In all probability Jeremiah was about 20 years of age when God said, “Before I formed you in the womb I knew you, before you were born I set you apart; I appointed you as a prophet to the nations” (Jeremiah 1:5). Was Jeremiah excited? “Ah, Sovereign Lord,” he replied, “I am only a child,” but Jeremiah’s concern was put to rest with a great promise, “I am with you and will rescue you” (Jeremiah 1:7), and then God touched his mouth with a coal from the altar of heaven and sent Him to call God’s people to repentance.

 

The life of Jeremiah is a study of vivid contrasts–dark days penetrated by the brilliant light of God’s personal intervention. As the world views success, Jeremiah didn’t put it together. First, God called him to a tough task: to convince his own nation that they were headed for destruction by resisting the growing powers of Babylon to the east. For at least 20 years before the nation finally collapsed, Jeremiah thundered forth diatribes of gloom and doom. He was one of the most hated men of his day, so much so that his enemies accused him of being a traitor. Repeatedly beaten and thrown in prison, Jeremiah was a man with few friends.

 

Presiding over the death of a nation is never an easy task, but with Jeremiah it was especially difficult because God further denied him the comfort of a wife and family (Jeremiah 16:1). Even when Jeremiah wept for his nation, God said, “Do not pray for the well-being of this people. Although they fast, I will not listen to their cry; though they offer burnt offerings and grain offerings, I will not accept them” (Jeremiah 14:11).
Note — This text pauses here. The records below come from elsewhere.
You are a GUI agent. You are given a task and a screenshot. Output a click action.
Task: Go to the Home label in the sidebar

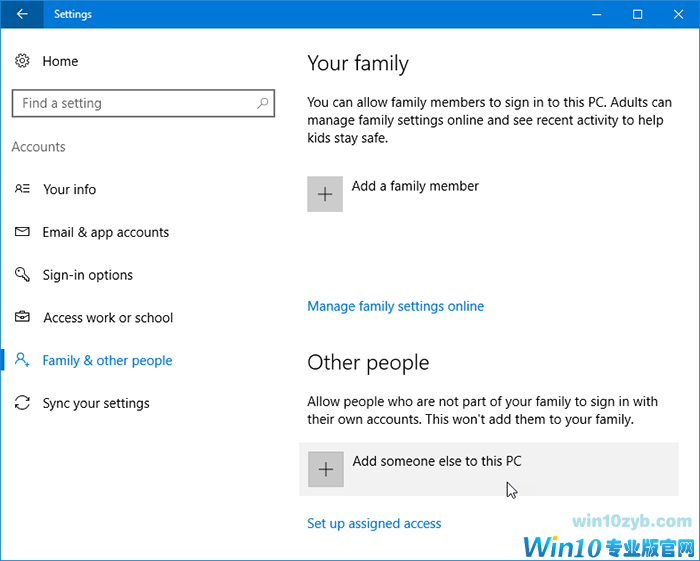click(x=60, y=61)
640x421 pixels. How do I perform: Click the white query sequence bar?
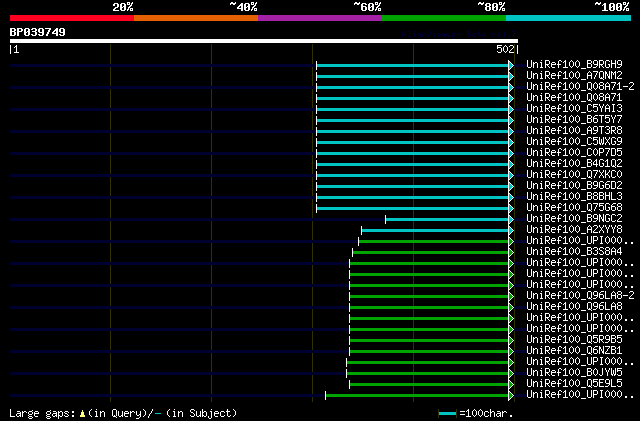pos(264,41)
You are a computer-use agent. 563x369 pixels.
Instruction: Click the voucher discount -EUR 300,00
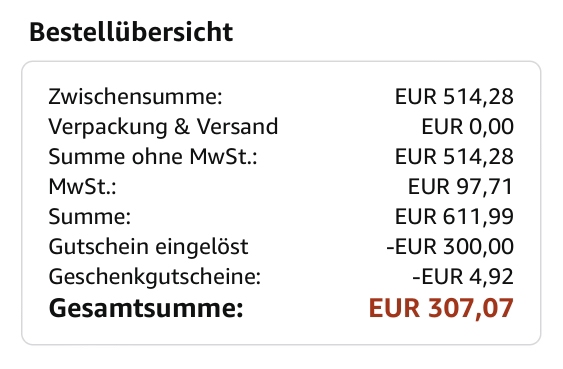pyautogui.click(x=450, y=247)
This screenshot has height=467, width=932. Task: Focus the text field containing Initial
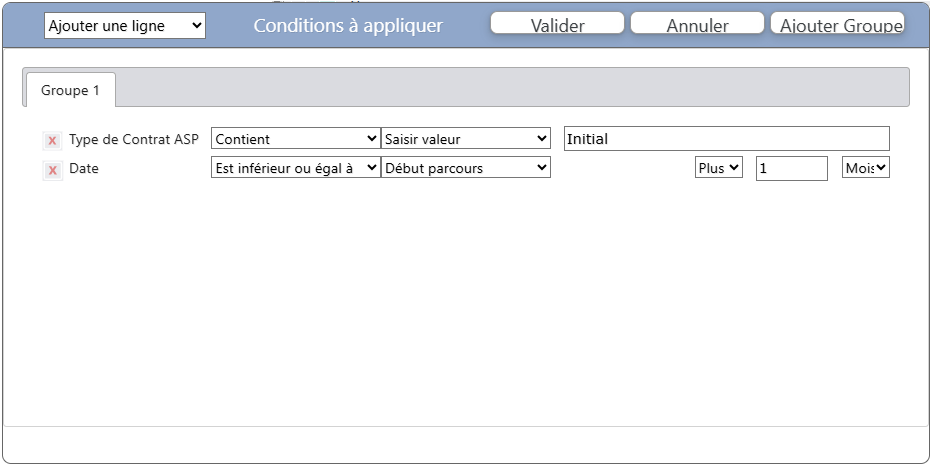726,139
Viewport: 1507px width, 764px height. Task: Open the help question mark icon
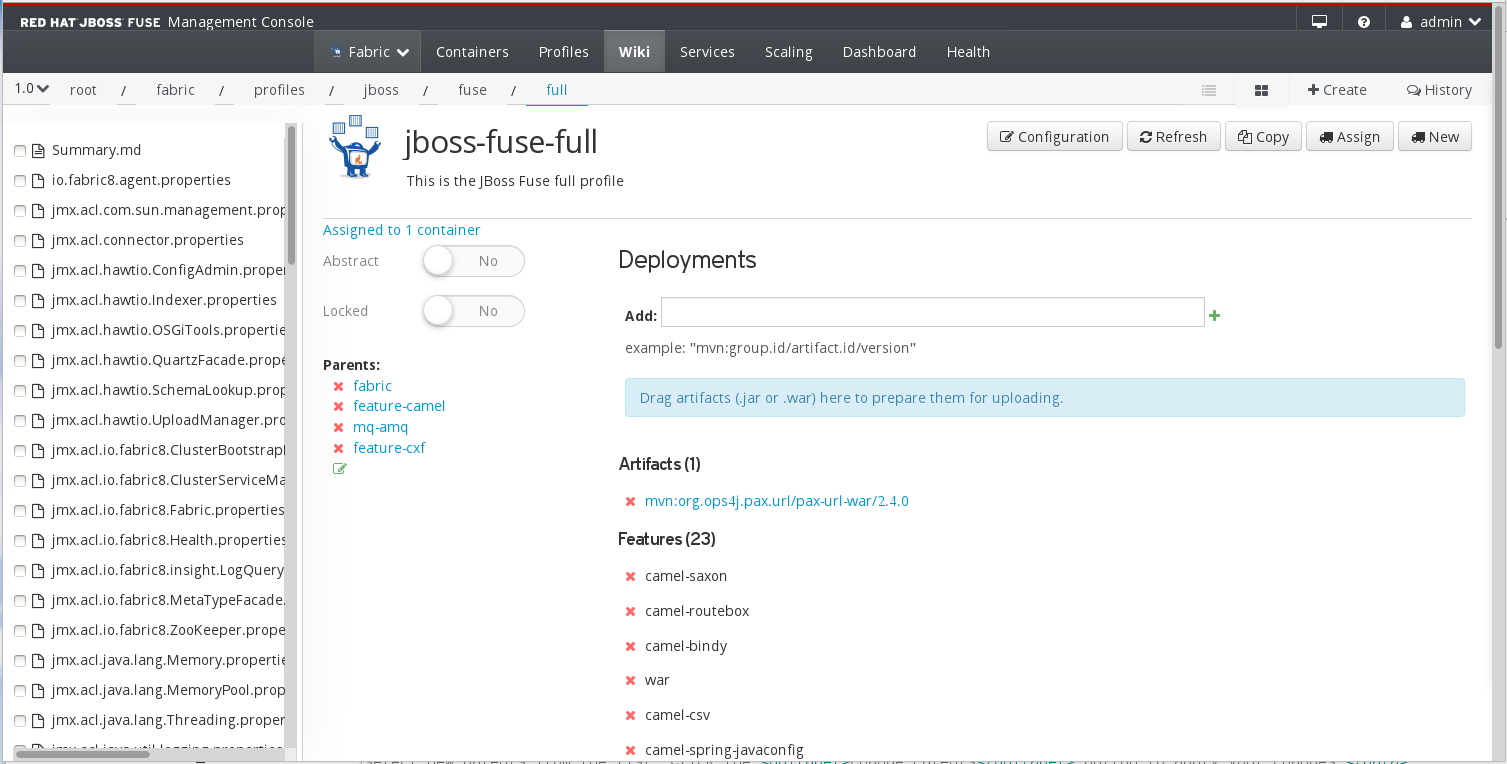tap(1364, 22)
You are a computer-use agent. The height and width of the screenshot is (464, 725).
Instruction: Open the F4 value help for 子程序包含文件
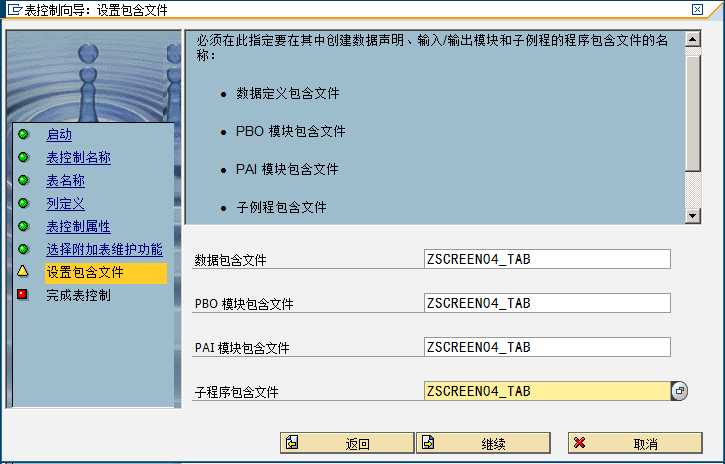[x=680, y=392]
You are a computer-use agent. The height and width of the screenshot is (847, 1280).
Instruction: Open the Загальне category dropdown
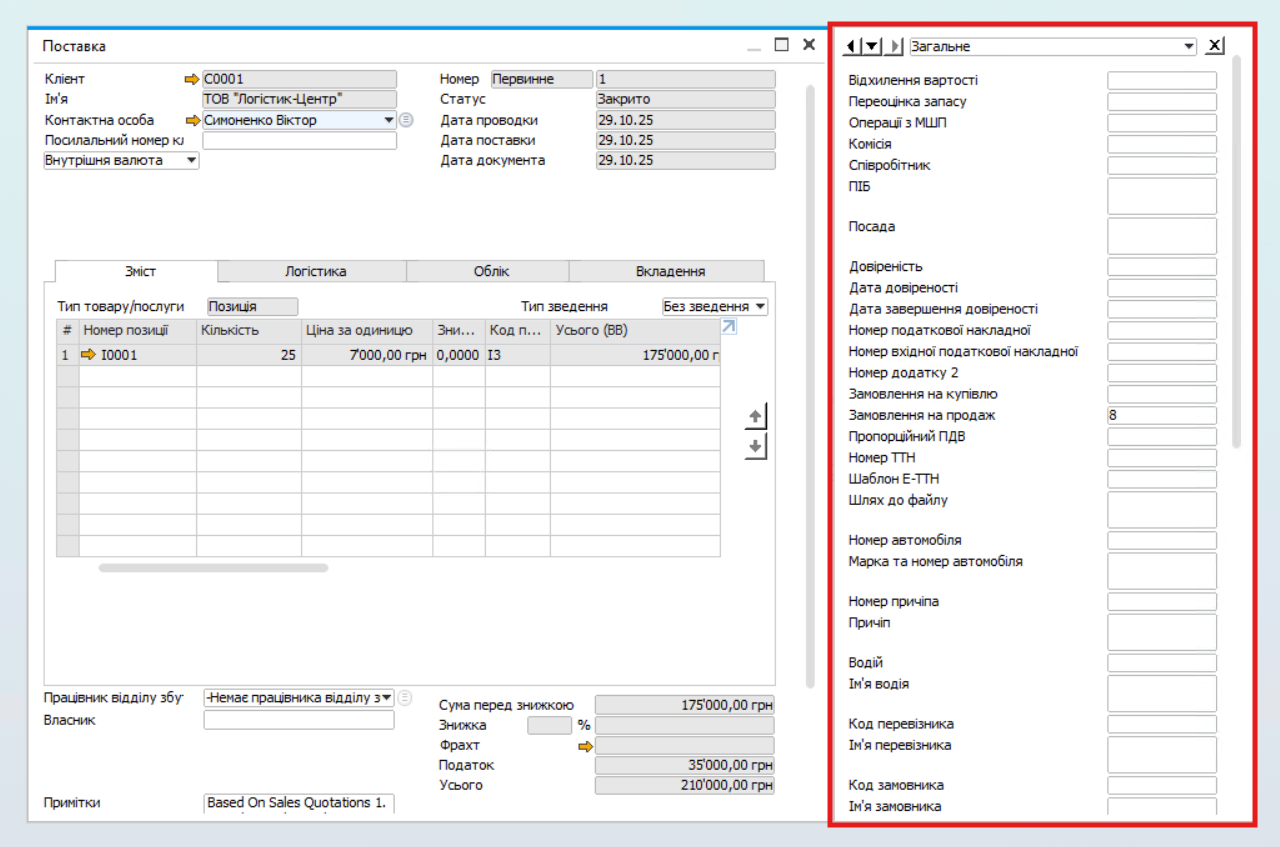[1188, 46]
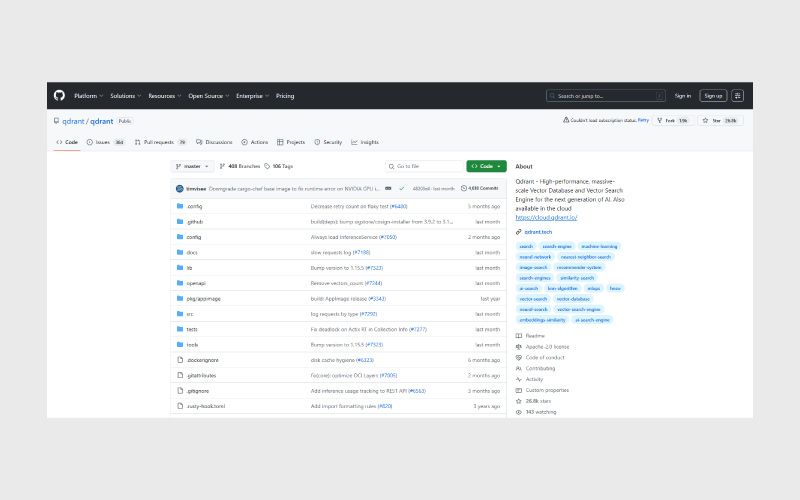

So unpopular was this man with the government, that King Jehoiakim took his penknife and cut up the scroll containing the prophecies of Jeremiah and threw it in the fire.

 

Yet a study of this man reveals a sensitive, deeply caring, emotional person who dearly loved his country–and far more, loved His God; a man who was consumed with the mercy of God, absolutely convinced that if Israel would only grasp at the straw of God’s mercy, they would be saved from destruction.

 

Nonetheless, Jeremiah without wavering held to his position that destruction was absolutely certain unless God’s people did an about face and repented of their sinful wrongdoing. Though he was faithful with unswerving loyalty to the calling of the Almighty, Jeremiah wept for his fellow countrymen bent on destruction and ignoring the voice of Him who said, “My people have committed two sins: They have forsaken me, the spring of living water, and have dug their own cisterns, broken cisterns that cannot hold water” (Jeremiah 2:13).

 

If Jeremiah were alive today, undoubtedly he would make world leaders, intent on fulfilling their own agenda, just as uncomfortable, because his integrity was like an abrasive file that cut against the grain of our sinfulness. “The heart is deceitful above all things and beyond cure. Who can understand it?” he cried (Jeremiah 17:9).

 

God give us more Jeremiahs today who stand like granite against the trends of the day and hold with unflinching tenacity to the call of the Almighty God.